┌─ Zu lesender Auszug

Also das mit dem Index freut mich, aber die Werbung ist noch schlimmer geworden. Da guck ich mir die Zeitung doch noch einmal vorher an bevor ich Sie kaufe.

Also ich kann dir in vielen Punkten zustimmen, aber das mit den Gadgets. Prinzipiell hast du da durchaus recht, aber das mit dem Quartett ist mal ne originelle (auch wenn nicht ganz neue Idee). Außerdem finde ich sollten Sie  PC-Spiele und Vollversionen und so nen Dreck wegmachen und dafür lieber weniger Werbung in die Zeitung packen, mehr Videos drehen (nur deswegen und wegen Rettungslinux... kauf ich die DVD Version überhaupt) und mehr Quartetts produzieren. 

Ich würde sogar 9,50€ zahlen wenn die Zeitung kaum noch Werbung hätte.


----------



## Luigi93 (30. Juli 2010)

Wer das Kartenspiel nicht haben will, kauft sich einfach die Magazin-Version. So einfach ist das! Niemand wird gezwungen, die DVD-Version mit dem Kartenspiel zu kaufen.


----------



## bLu3t0oth (30. Juli 2010)

Verdammte Axt, habt ihr ein Schwein, dass Gestern mein Steuerbescheid kam und ich mal etwas Kohle habe! Normal kaufe ich mir keine Zeitschriften mehr, aber die beiden Hefte sind für mich jetzt mal ein Must Have!


----------



## xeonking (30. Juli 2010)

die idee ist mal wirklich sehr gut. das werde ich mich auch kaufen müssen


gruß


----------



## Christoph1717 (30. Juli 2010)

Als Abonement von der DVD Ausgabe bin ich natürlich froh, das dieses grandiose Extra nicht in der Premium Ausgabe "verschwindet". Sonst müßte ich die Hefte vielleicht doppelt kaufen.

Wenn die Kreativ Abteilung von Ravensburger nur halb so nerdig wie ihr währ, da häten die sich bestimmt so was wie "Phase DirectX10" einfallen lassen
.......bilden sie eine ein Reihe aus Geforce 6,7,8,9....  oder
.......3 aus dem selben Jahr oder Generation: 450,460,470...


----------



## mrmouse (30. Juli 2010)

└─

:: Arbeitsanweisungen ::
**1)** Welche Version soll sich laut der Forumsdiskussion über das Kartenspiel zur Zeitschrift kaufen, wer das Kartenspiel nicht haben will?
**2)** Nimm die Forumsdiskussion über das Kartenspiel zur Zeitschrift wieder auf und schreibe sie nach ihrer letzten Zeile weiter.

┌─ Quellenauszug

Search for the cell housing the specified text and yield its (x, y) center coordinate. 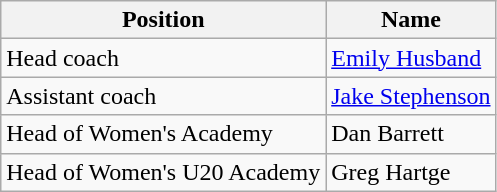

└─

:: Endgültige Antworten ::
**1)** Die Magazin-Version.

**2)**
Morgen erstma,

warum zum Teufel müsst ihr das Grafikkarten-Quartet in 2 Heften herausgeben? Damit die Verkaufszahl steigt weil solche Horsts wie ich nur so ein Sinnloses Grafikkarten-Quartet haben wollen? Find ick doof, ich bastel mir lieber selbst so ein Grafikkarten-Quartet.
Schammts euch Burschals! 

MfG Mouse


----------



## PCGH_Raff (30. Juli 2010)

Wir stehen dazu, dass wir mit dem Heft Geld verdienen (und bekommen). Wie frech! Arbeitest du nicht?  Diese Beilage ist trotzdem für jeden Leser kostenlos, weil im normalen Heftpreis inbegriffen. 

MfG,
Raff


----------



## Daniel_M (30. Juli 2010)

-Fux- schrieb:


> Jaaaa, mehr davon
> Das ist genau das richtige
> 
> Zu den Spielregeln:
> ...




Sehr gute Idee - vielen Dank für den Vorschlag, ich habe ihn gleich bei alternativen Regeln und Mods im ersten Posting hinzugefügt (mit Dank an "Fux") 

Wenn noch jemand Ideen für Mods hat - immer her damit.


----------



## Singlecoreplayer2500+ (30. Juli 2010)

Das is ja das geilste seit Jahren !!!!!!
Nen Grakaquartet .... unglaublich!! Die Idee is mit Geld nich zu bezahlen!!

Quartets mit Komplettrechnern und/oder Notebooks wäre auch noch sehr cool.
Oder nen Benchmark-/OCquartet ... oder oder oder ......


----------



## Henner (30. Juli 2010)

PCGH_Daniel_M schrieb:


> Wenn noch jemand Ideen für Mods hat - immer her damit.


Modden und übertakten lassen sich diese Karten (ha, das ist doppeldeutig!) ja recht einfach: Wie früher bei so manchem Athlon und auch einigen Grafikkarten reicht dafür ein einfacher Bleistift.


----------



## mrmouse (30. Juli 2010)

PCGH_Raff schrieb:


> Wir stehen dazu, dass wir mit dem Heft Geld verdienen (und bekommen). Wie frech! Arbeitest du nicht?  Diese Beilage ist trotzdem für jeden Leser kostenlos, weil im normalen Heftpreis inbegriffen.
> 
> MfG,
> Raff



Ja ne, is klar das Ihr damit Geld verdient, darum gehts ja garnicht. (Arbeiten, indirekt. Einen Neben-Knochen-Job hab ich, und das reicht auch vorerst (Schulabgänger) ) Ich frag mich einfach, warum ihr das Grafikkarten-Quartet nicht in ein Heft packen wolltet. Wenn sich irgendwer das Quartet im ersten Heft holt, will er sicherlich denn Rest auch noch (was wiederum den Verkauf hochpusht), und somit kauft er sich das zweite Heft auch, auch wenn man kein einziges mal reinschauen wird, bzw. einmal um die Karten rauszunehmen.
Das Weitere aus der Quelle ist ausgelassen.